Automated Segmentation and Classification of Intestinal Parasitic Eggs
Using Mask R-CNN
Abstract
Accurate identification and classification of intestinal parasitic eggs
are essential for effectively diagnosing and treating parasitic
infections. Traditional manual microscopic diagnosis methods are
time-consuming and prone to errors. Recent advancements in technology
have shown potential in automating this process, yet more advanced and
accurate methods are needed to overcome existing challenges. The
proposed research aims to develop a robust and efficient approach for
intestinal parasitic egg segmentation and classification using the Mask
R-CNN algorithm.
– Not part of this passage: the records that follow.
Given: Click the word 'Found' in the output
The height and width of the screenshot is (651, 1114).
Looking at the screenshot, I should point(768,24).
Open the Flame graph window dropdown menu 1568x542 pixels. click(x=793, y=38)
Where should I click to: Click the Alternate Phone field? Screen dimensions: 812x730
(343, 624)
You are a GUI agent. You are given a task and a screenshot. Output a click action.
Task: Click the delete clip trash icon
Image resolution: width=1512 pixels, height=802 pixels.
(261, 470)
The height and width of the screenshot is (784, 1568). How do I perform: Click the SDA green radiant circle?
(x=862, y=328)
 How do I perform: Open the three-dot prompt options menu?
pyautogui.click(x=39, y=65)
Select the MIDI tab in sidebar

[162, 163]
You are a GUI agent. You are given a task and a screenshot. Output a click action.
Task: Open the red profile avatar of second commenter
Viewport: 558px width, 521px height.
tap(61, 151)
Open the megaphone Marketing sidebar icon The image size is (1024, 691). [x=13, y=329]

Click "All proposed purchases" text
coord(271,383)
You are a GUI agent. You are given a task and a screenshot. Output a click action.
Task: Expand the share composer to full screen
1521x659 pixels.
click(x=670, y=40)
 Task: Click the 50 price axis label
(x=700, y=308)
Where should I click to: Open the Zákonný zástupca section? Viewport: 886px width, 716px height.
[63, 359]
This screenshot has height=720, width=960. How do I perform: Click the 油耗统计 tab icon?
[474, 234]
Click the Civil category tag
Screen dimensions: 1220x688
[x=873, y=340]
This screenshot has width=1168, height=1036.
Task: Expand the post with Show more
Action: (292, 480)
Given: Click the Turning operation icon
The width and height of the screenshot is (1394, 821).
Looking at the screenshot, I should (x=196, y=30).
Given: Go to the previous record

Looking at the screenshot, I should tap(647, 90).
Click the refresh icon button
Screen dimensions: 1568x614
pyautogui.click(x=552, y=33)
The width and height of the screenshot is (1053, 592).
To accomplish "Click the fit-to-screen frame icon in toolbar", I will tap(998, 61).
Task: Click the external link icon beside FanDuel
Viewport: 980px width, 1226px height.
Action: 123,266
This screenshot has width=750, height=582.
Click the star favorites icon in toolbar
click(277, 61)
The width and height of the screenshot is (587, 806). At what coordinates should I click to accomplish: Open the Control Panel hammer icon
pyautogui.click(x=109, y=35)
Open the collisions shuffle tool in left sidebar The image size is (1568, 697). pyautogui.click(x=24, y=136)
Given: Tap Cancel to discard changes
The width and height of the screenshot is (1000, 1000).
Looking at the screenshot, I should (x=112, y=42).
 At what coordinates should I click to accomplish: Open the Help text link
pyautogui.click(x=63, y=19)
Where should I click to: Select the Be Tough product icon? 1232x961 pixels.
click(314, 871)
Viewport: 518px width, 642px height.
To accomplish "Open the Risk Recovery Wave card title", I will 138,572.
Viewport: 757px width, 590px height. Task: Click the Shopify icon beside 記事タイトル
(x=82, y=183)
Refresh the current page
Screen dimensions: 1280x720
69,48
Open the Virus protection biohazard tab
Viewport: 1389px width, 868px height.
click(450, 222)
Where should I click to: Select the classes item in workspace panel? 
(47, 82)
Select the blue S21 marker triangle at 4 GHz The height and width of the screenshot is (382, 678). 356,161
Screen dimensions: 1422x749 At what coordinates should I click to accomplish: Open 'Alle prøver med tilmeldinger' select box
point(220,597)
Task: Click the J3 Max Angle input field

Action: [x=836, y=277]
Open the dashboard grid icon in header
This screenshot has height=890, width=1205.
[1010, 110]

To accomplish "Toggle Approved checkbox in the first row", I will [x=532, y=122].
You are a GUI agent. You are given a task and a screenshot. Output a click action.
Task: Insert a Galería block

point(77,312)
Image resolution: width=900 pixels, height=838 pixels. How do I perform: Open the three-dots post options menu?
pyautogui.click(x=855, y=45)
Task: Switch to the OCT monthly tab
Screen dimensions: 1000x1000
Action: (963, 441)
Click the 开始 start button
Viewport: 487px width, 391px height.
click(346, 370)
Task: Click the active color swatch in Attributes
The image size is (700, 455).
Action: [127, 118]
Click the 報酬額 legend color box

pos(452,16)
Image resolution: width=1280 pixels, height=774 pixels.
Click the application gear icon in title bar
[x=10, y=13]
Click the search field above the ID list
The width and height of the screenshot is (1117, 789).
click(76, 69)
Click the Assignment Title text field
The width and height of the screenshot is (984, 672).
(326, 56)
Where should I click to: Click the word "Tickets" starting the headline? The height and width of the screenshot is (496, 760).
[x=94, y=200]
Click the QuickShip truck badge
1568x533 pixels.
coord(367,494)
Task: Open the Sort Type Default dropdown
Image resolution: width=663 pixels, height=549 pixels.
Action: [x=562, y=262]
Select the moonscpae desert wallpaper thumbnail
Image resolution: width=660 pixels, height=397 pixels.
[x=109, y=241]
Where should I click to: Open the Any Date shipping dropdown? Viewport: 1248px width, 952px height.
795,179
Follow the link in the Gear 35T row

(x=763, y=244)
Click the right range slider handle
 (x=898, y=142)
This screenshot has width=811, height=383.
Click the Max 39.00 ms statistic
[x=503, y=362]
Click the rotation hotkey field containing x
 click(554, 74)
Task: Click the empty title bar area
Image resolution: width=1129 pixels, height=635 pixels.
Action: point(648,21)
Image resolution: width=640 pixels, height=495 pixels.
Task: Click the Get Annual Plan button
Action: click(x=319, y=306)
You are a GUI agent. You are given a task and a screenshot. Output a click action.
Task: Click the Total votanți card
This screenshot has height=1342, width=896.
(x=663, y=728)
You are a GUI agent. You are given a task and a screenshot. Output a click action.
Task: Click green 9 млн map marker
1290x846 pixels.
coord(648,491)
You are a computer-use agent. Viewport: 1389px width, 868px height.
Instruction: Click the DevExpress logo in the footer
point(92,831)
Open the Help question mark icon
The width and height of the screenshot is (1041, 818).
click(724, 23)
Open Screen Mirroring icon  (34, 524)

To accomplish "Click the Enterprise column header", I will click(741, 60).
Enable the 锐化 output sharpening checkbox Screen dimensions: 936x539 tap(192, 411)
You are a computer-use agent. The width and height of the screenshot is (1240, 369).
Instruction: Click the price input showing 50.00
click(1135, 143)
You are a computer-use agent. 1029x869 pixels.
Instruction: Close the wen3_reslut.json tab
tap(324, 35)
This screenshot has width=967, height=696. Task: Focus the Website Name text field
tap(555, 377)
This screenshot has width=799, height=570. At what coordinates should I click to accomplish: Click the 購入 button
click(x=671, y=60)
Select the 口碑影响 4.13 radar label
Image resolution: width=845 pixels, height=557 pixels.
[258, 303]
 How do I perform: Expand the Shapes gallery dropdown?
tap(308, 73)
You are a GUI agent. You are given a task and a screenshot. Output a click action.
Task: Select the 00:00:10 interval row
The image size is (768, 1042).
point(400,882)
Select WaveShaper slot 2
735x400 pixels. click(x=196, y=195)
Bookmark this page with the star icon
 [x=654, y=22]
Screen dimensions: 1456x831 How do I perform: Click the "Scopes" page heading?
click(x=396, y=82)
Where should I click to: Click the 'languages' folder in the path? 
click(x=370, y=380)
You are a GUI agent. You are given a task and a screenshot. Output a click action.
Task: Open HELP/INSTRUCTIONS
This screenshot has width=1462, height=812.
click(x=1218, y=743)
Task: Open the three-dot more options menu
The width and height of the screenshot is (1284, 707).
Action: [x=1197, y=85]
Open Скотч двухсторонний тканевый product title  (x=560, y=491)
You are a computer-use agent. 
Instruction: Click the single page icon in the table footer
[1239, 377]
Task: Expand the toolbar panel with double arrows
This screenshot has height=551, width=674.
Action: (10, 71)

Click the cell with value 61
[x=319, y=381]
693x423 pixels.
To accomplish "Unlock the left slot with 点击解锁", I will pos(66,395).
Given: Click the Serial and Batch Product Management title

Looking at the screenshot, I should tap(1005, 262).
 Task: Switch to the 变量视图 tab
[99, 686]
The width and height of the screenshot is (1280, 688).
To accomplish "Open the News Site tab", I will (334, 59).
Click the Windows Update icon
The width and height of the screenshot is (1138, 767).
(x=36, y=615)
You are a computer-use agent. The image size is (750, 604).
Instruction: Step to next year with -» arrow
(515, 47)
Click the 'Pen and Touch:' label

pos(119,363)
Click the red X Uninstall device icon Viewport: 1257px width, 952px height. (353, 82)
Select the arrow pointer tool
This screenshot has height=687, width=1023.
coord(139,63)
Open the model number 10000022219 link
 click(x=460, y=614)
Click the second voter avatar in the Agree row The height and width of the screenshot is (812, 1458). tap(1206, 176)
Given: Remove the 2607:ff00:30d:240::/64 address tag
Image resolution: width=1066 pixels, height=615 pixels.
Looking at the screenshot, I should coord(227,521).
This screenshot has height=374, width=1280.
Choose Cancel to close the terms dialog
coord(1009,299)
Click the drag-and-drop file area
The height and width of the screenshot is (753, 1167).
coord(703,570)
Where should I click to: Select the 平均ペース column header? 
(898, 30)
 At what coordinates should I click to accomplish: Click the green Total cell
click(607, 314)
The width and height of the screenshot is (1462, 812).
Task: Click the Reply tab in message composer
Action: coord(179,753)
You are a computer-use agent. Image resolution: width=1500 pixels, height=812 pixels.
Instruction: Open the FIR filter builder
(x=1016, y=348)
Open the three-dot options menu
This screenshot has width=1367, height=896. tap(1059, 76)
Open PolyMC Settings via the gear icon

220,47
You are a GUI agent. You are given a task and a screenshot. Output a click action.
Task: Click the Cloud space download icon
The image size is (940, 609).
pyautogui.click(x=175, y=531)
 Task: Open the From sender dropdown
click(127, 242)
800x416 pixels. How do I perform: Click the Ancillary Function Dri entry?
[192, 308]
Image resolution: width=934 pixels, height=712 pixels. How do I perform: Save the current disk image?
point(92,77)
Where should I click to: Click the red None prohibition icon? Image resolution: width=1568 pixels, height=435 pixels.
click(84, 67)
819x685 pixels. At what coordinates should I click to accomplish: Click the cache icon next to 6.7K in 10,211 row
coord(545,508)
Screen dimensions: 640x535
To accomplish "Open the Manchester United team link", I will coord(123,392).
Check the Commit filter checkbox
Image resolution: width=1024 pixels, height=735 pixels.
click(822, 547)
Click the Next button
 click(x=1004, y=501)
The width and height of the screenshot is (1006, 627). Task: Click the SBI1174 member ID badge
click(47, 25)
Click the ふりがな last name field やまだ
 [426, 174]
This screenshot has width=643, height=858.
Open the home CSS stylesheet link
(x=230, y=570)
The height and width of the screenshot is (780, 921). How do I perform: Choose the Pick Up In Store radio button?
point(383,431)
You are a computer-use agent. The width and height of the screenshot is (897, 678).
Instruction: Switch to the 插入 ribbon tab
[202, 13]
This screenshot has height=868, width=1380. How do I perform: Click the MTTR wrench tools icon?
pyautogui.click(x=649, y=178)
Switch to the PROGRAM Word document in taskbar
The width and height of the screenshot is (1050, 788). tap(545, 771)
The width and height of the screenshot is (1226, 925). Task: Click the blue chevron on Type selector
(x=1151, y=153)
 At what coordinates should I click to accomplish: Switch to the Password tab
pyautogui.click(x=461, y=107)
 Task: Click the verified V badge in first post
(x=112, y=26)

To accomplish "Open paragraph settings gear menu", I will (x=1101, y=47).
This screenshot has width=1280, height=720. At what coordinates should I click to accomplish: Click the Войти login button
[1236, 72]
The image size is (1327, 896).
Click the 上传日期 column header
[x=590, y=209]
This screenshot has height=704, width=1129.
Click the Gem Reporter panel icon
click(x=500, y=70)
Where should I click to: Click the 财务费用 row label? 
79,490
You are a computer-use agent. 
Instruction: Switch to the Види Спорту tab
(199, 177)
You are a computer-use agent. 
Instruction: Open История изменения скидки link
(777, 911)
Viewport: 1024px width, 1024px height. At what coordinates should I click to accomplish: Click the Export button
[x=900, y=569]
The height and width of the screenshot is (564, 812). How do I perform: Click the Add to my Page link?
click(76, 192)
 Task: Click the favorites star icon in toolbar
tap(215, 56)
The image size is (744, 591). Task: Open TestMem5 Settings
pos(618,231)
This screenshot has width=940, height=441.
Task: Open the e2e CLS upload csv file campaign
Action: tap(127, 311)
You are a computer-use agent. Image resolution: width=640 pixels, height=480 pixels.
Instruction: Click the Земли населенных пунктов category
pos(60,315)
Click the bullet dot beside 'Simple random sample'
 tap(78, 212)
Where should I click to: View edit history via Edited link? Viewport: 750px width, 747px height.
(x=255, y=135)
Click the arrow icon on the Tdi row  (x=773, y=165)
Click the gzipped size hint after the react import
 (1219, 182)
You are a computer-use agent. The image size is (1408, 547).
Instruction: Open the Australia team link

The research begins with an extensive review of
existing literature on intestinal parasitic infections, their impact,
and the limitations of current diagnostic methods. It further explores
the principles of image processing, medical imaging techniques, and the
fundamentals of the Mask R-CNN algorithm. The proposed work involves
accessing a dataset comprising 10 thousand images of 10 different types
of parasitic eggs from IEEE and preprocessing them to enhance their
quality. The Mask R-CNN algorithm is then trained on this dataset,
enabling it to accurately segment and classify intestinal parasitic
eggs. Performance evaluation uses quantitative measures such as
Precision, recall, and F1-score (shown in Table
[1](#tbl-cap-0001)). The results demonstrate the effectiveness of
the Mask R-CNN algorithm in segmenting and classifying intestinal
parasitic eggs, achieving an overall accuracy of 95%. These findings
contribute to intestinal parasitic egg analysis by providing an advanced
and automated approach for SegmentationSegmentation and classification.
Future research endeavors could expand the dataset, optimise
computational efficiency, and integrate the developed algorithm into
practical diagnostic tools.